--- START ---

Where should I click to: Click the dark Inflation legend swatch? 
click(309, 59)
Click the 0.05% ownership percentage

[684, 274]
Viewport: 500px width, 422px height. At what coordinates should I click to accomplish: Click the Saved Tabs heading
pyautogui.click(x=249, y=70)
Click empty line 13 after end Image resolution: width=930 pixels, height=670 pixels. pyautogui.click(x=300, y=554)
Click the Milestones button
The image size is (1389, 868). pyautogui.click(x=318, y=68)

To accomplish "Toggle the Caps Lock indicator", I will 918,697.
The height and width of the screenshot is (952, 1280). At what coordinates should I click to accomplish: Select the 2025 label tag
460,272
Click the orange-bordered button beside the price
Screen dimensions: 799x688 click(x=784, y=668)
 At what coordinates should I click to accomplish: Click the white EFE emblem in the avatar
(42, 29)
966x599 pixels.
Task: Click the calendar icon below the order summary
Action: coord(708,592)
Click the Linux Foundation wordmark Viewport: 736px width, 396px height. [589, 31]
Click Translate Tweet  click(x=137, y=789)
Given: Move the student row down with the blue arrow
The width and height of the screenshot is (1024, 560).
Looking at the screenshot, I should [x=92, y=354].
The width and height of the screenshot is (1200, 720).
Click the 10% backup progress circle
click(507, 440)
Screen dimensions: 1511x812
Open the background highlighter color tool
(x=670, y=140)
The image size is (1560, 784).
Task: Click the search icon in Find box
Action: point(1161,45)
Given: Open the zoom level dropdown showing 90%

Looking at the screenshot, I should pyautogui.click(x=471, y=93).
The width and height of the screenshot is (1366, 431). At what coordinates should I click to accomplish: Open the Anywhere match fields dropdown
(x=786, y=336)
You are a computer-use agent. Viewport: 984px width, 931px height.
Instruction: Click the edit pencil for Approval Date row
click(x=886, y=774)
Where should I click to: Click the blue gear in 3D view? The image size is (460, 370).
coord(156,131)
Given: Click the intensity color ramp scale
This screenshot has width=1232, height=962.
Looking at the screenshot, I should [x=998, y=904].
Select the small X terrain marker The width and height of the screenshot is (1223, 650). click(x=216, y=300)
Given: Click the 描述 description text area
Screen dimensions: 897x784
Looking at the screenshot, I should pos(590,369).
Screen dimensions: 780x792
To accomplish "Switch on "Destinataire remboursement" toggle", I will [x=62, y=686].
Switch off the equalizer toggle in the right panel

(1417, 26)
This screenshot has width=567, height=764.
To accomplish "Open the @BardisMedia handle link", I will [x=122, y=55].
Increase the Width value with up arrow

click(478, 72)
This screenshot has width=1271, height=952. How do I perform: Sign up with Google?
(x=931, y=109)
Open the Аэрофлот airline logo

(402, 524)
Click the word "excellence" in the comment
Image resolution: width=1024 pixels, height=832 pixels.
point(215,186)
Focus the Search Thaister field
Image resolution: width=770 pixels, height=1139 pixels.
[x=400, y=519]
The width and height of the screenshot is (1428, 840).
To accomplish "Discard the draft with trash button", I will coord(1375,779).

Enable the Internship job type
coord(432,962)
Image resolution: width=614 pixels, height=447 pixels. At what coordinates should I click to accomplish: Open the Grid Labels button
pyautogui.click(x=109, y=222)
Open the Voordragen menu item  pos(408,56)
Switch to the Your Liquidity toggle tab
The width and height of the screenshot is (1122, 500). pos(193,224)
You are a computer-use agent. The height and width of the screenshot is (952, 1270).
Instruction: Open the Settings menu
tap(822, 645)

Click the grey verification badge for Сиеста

--- END ---

Copy each line of the records that contains the word "agent".

You are a computer-use agent. Viewport: 984px width, 931px height.
You are a computer-use agent. The height and width of the screenshot is (952, 1270).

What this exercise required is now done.